« Pendant ce temps, Ottavio sera allé courir le monde. Avant peu, il lui faudra des chemins de fer, des paquebots, des caravanes… L’omnibus ? fi donc ! Et puis encore des cocotiers, des gazelles qu’une girafe surveille de haut, ou des condors sur un pic des Andes. Il voudra se remplir les yeux d’un tas de belles images qu’il ira chercher au loin, parce que le port de sa ville natale n’est pas celui où l’on demeure, où l’on se chauffe au soleil, mais celui d’où l’on sort pour se rendre ailleurs. Il aura besoin aussi de musiques étranges : bruit du vent dans les cèdres, sons de flûte en Bactriane… comme si la brise de chez nous, la bonne petite brise qui dérange les pins, n’avait pas assez de chansons ! Il demandera mieux que des parfums de résine, d’algues et de romarin : des orchidées capiteuses, et pas en serre ! des fruits dont la saveur met la bouche en feu… toutes choses qui fournissent, au retour, d’excellents sujets de conversation.

« Et j’oublie, mon vieil Ottavio, qu’il te faudra encore vivre les bouquins que tu as lus… Les bien lire ne suffisait donc pas ? Il te faudra être là où se trouvait tel bonhomme de Kipling, de Loti et de ton Stevenson, te promener dans la savane et dans le bled et dans la forêt vierge, à cause d’un roman, d’un conte, d’une page traitant de fougères arborescentes et de lianes, coucher dans une fumerie d’opium chinoise, pour goûter la sensation tant de fois décrite…

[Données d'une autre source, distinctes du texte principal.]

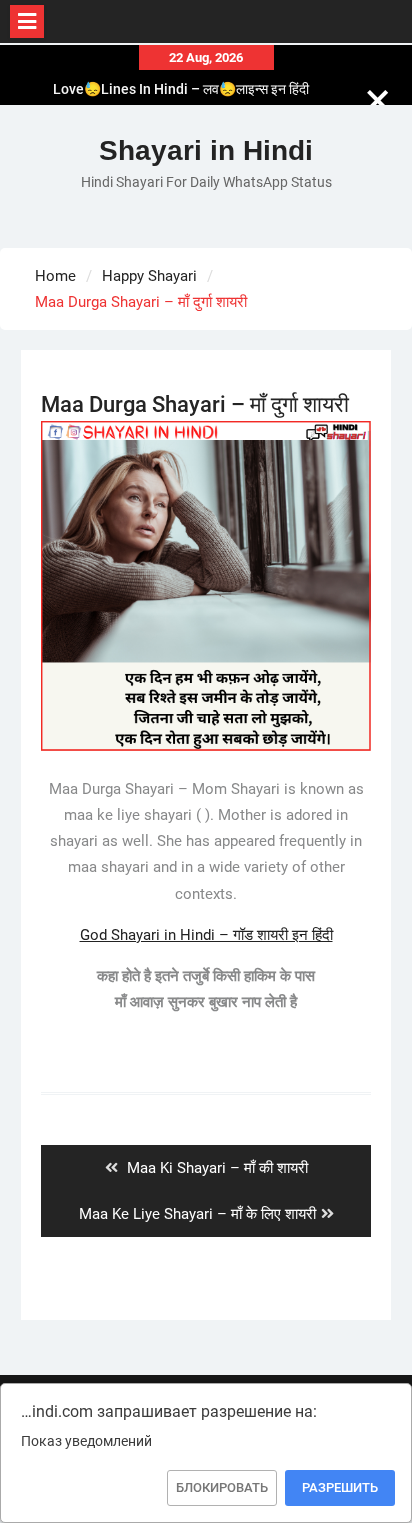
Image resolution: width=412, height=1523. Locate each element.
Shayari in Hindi (206, 150)
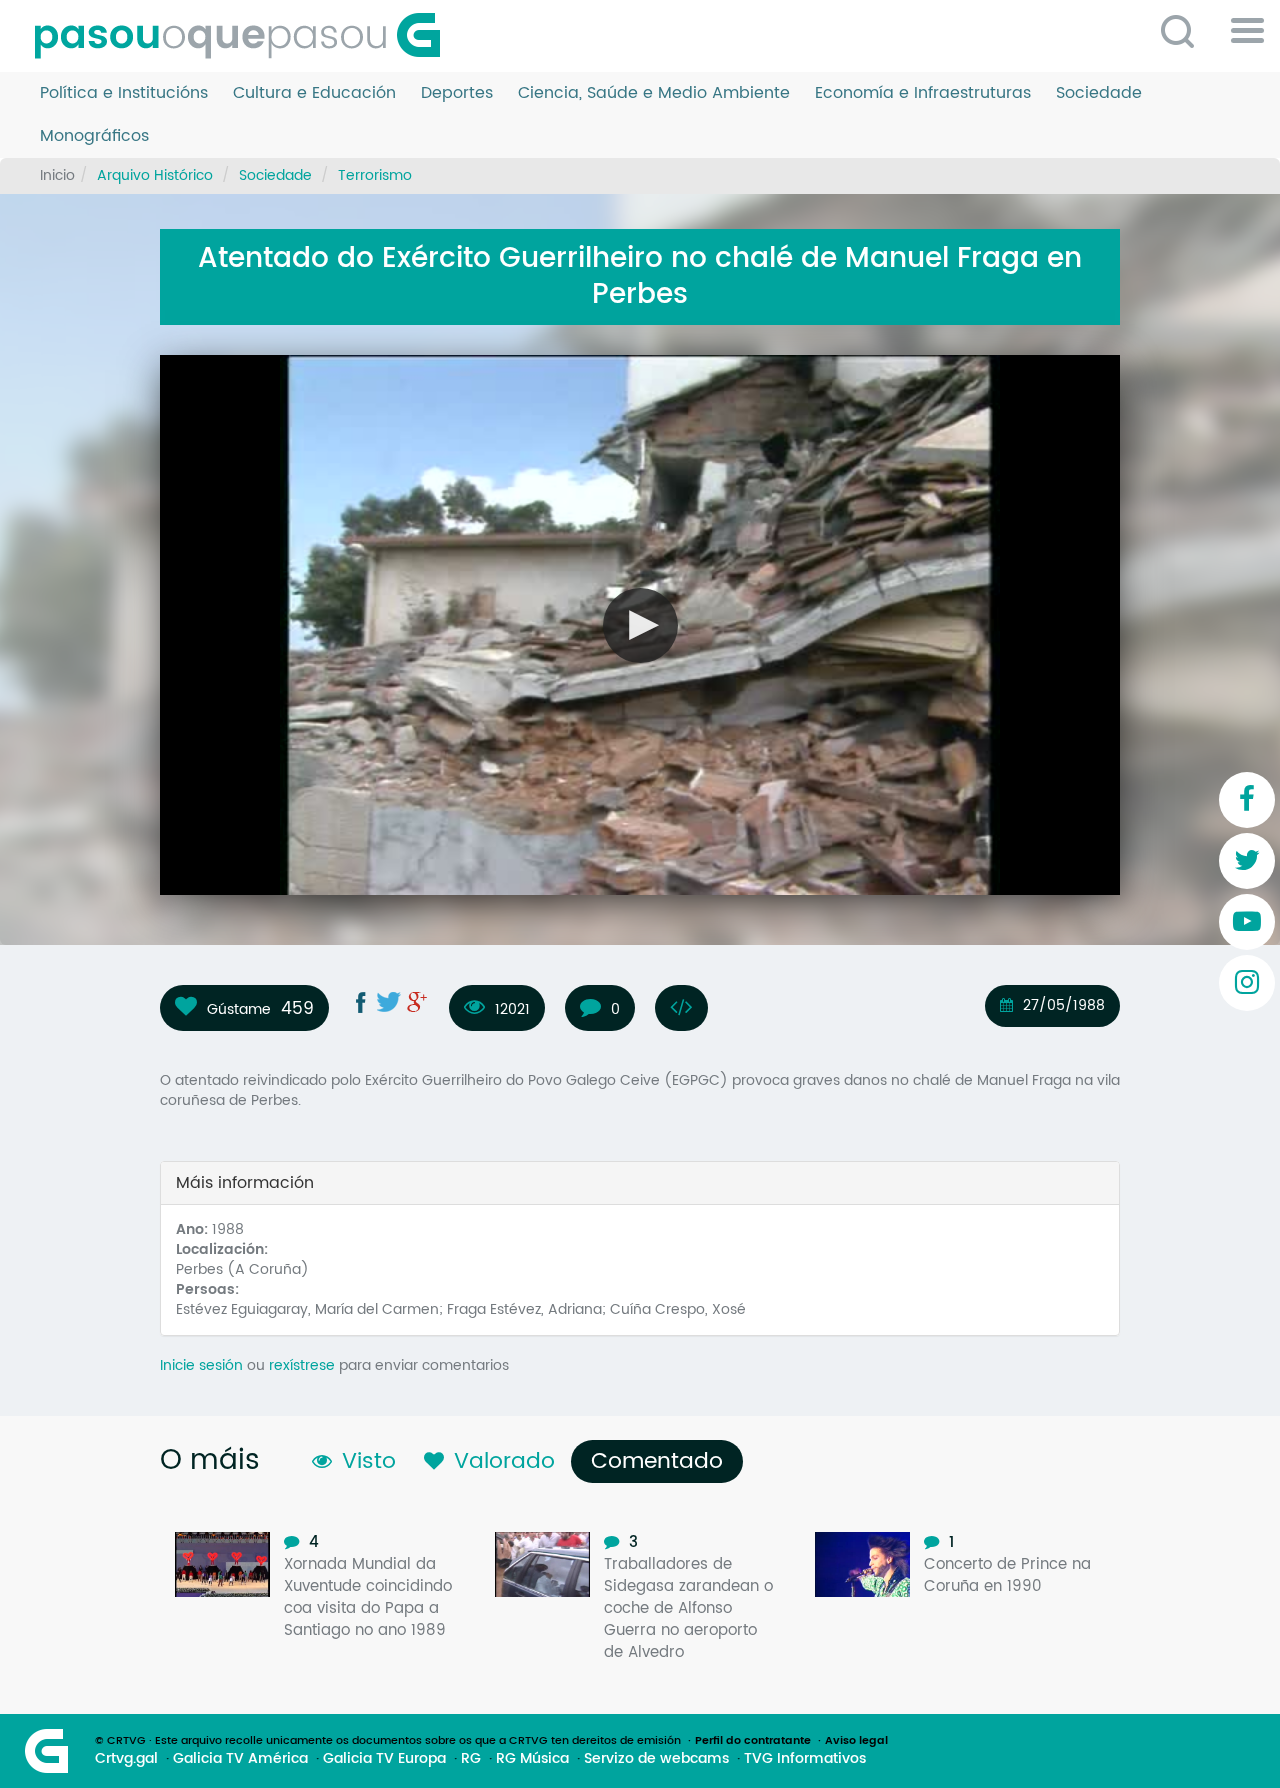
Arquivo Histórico (155, 175)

« Enfin, tu reviendras et c’est moi qui serai chargé de ranger tout ça, de fouiller dans le panier à papier de ta mémoire, de trier, de classer, de coller des étiquettes, et, comme le goût des voyages est contagieux, dit-on, je m’imaginerai avoir voyagé avec toi, car je te connais assez bien, Ottavio, pour me représenter non ce que tu tâcheras de m’expliquer par des interjections enthousiastes et des phrases confuses, mais ce que tu auras vraiment vu de tes yeux. C’est donc à moi seul qu’il faudra t’adresser pour mettre au point tes souvenirs.

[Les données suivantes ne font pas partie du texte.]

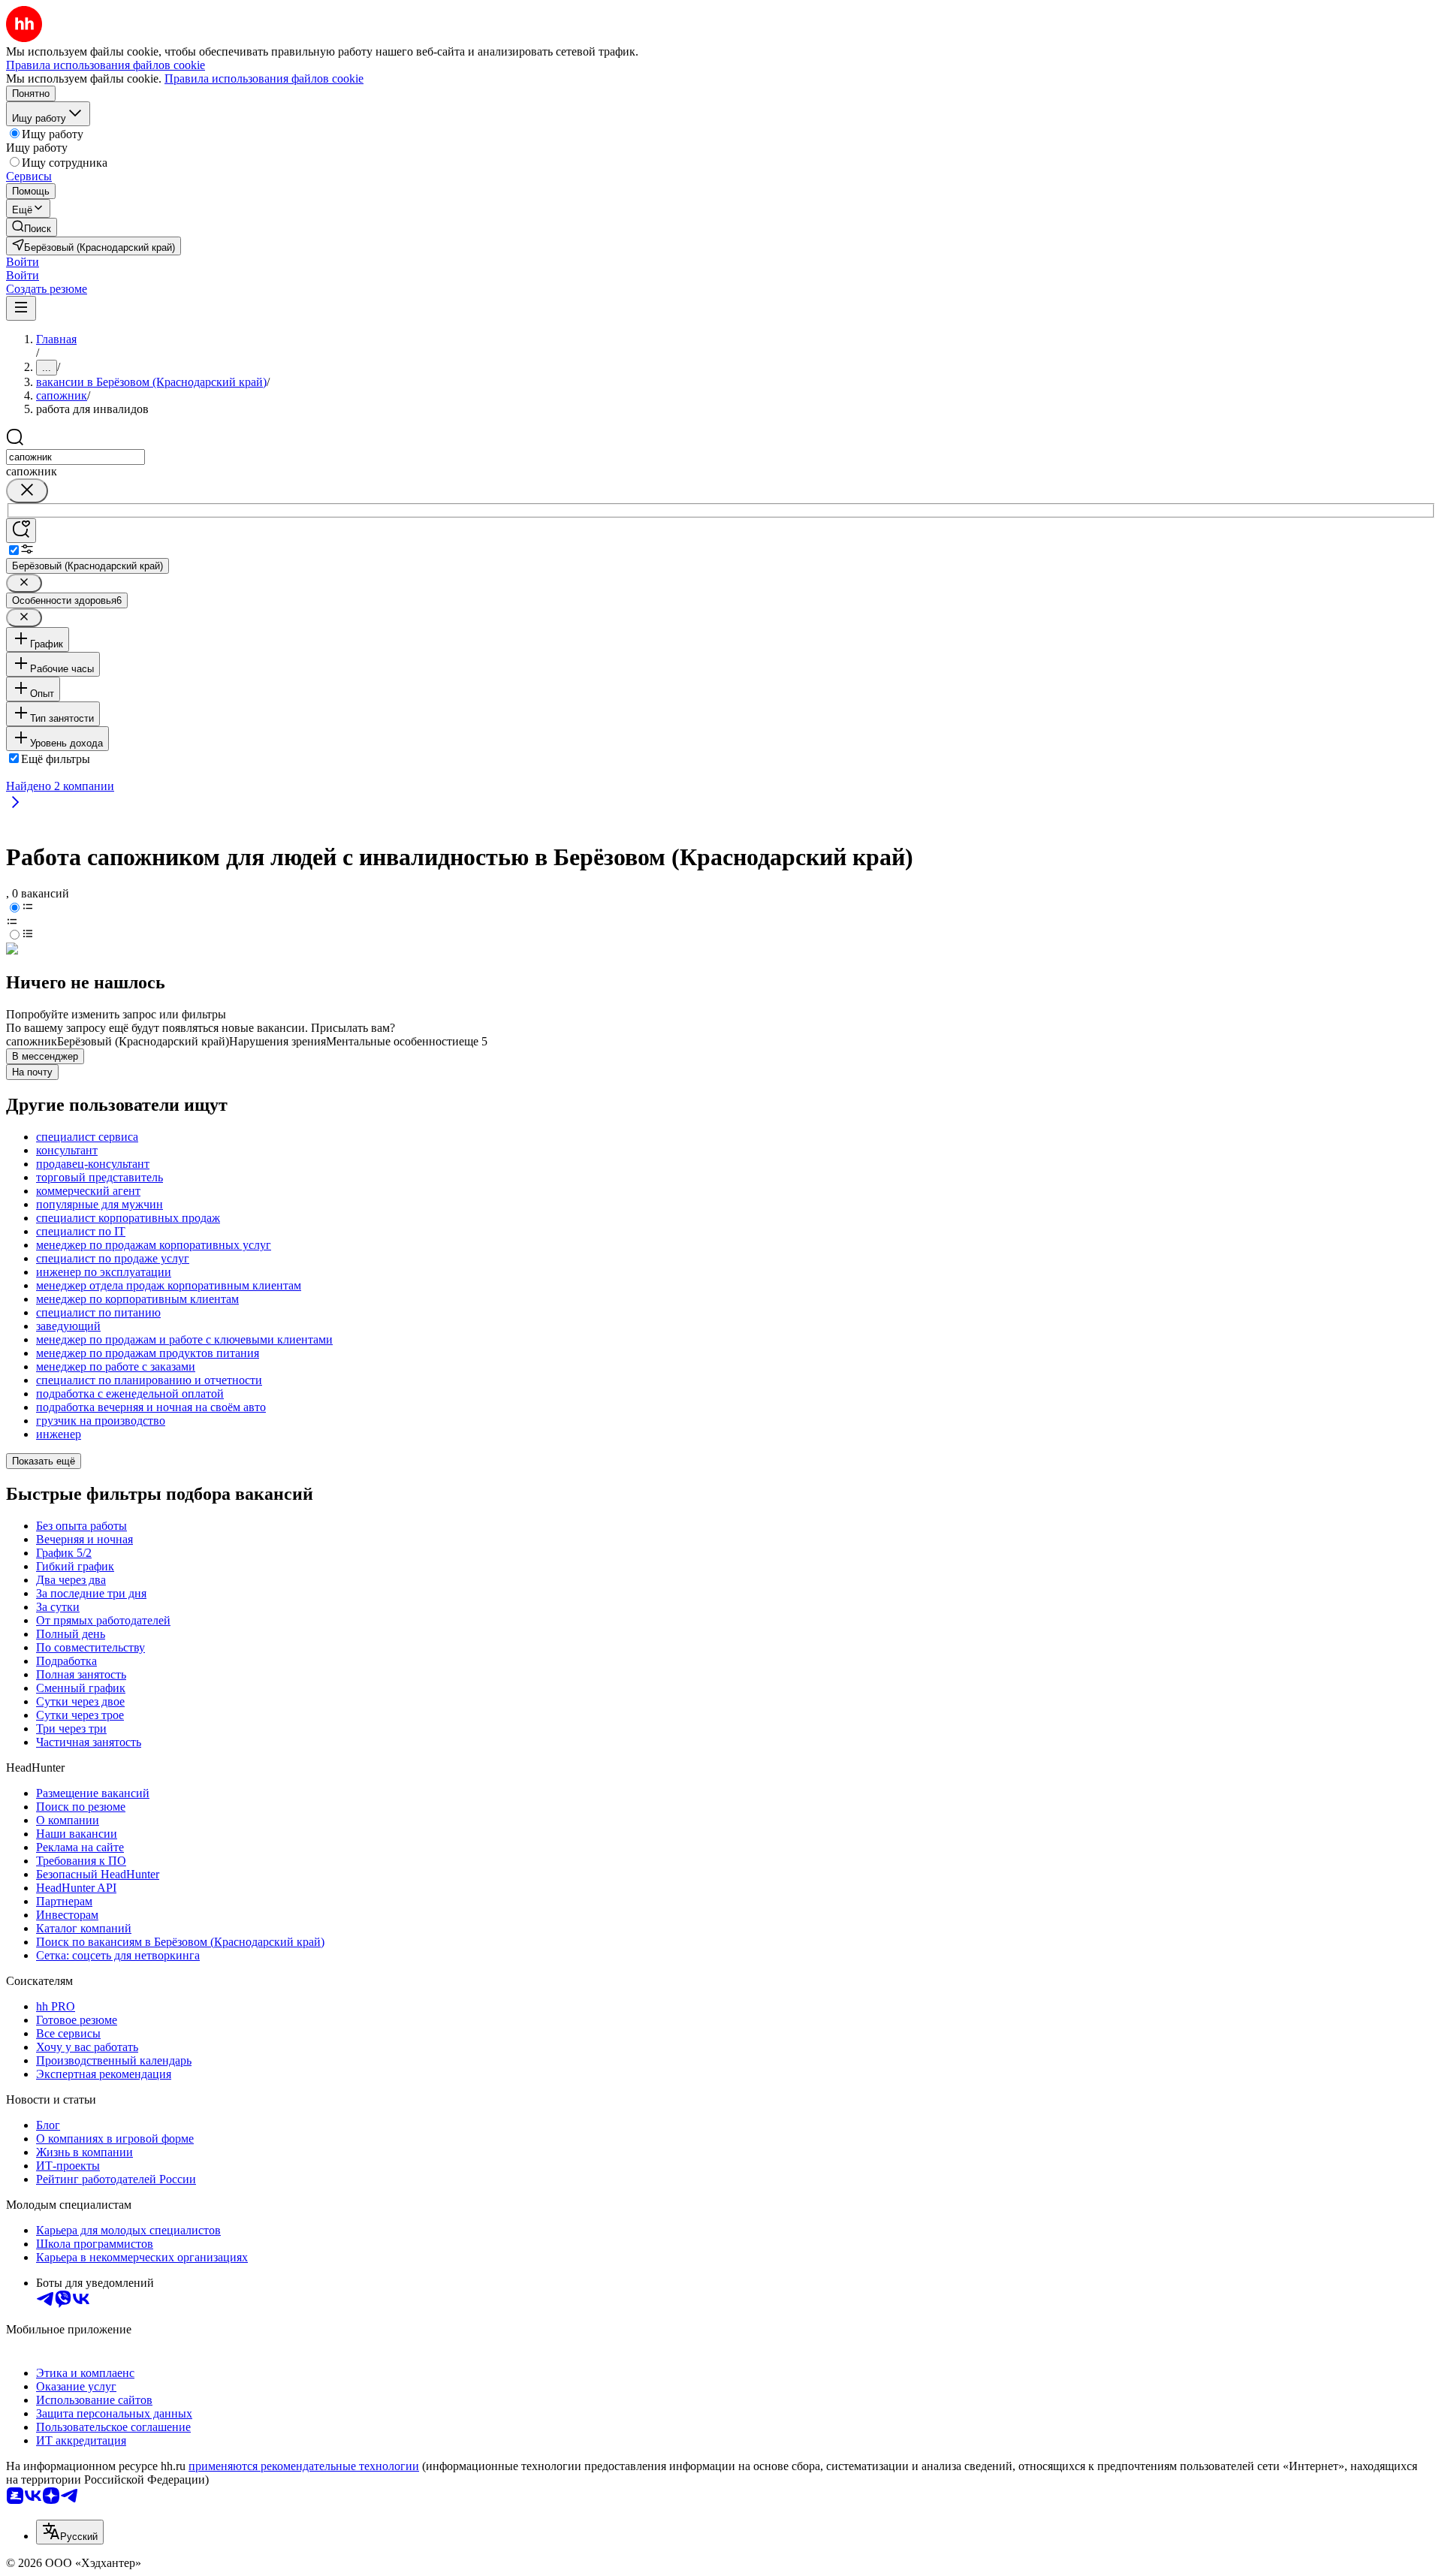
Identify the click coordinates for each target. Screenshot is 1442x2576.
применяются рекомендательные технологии (304, 2466)
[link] (31, 227)
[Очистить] (27, 490)
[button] (22, 261)
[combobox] (75, 457)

« Il me sera donc permis de voyager ainsi à peu de frais, d’admirer les nuits tropicales, de passer l’hiver aux Antilles, l’été sur une banquise pas trop froide et le printemps dans une île du Pacifique où danseront des femmes nues, couronnées de fleurs, sans quitter pour cela le petit appartement que nous habiterons alors, Marthe et moi, dans le VIe arrondissement (j’en ai vu un, jeudi dernier, rue Lhomond, qui avait l’air bien joli), et sans, je le répète, qu’il m’en coûte un sou. Par ce moyen, tu m’auras rendu le service de m’aérer l’esprit, tous les dimanches de l’année scolaire et presque tous les jours de juillet à octobre, et aussi de me faire valoir aux yeux de ma femme. Merci d’avance, Ottavio. »

Il devait mourir trois ans plus tard.

XXII

Si Morin le fantaisiste continue à se plaire aux mêmes jeux, il me rendra tout à fait enragé.

Vous vous le rappelez peut-être chérissant du plus tendre amour une dame chemisière chez qui il achetait ses cravates. Or cette passion fut courte ; elle ne survécut pas longtemps à l’honorable faillite d’Azur, mais je ne sache pas que ces deux déchéances fussent autrement liées que par le hasard.

Aujourd’hui, Morin poursuit de ses assiduités une honorable fleuriste dont la boutique bien achalandée a quelque renom dans notre ville. Les anciens rédacteurs, réconciliés depuis peu, s’y réunissent parfois, non plus pour se rapprocher des Muses, mais simplement pour humer en commun de délicieuses senteurs. La jeune femme que Morin courtise est agréable, délurée, elle nous supporte sans mauvaise humeur, il lui arrive même d’orner gratuitement nos boutonnières de corolles discrètes. Ces attentions lui donnent le droit de nous mettre à la porte quand sa boutique s’encombre, sans refuser le bénéfice de la réclame que lui vaut notre reconnaissance.

Ce ne sont d’ailleurs pas les amours de notre ami Morin qui m’enragent. Sur le quai du port où je me promenais au soleil, je viens de le rencontrer.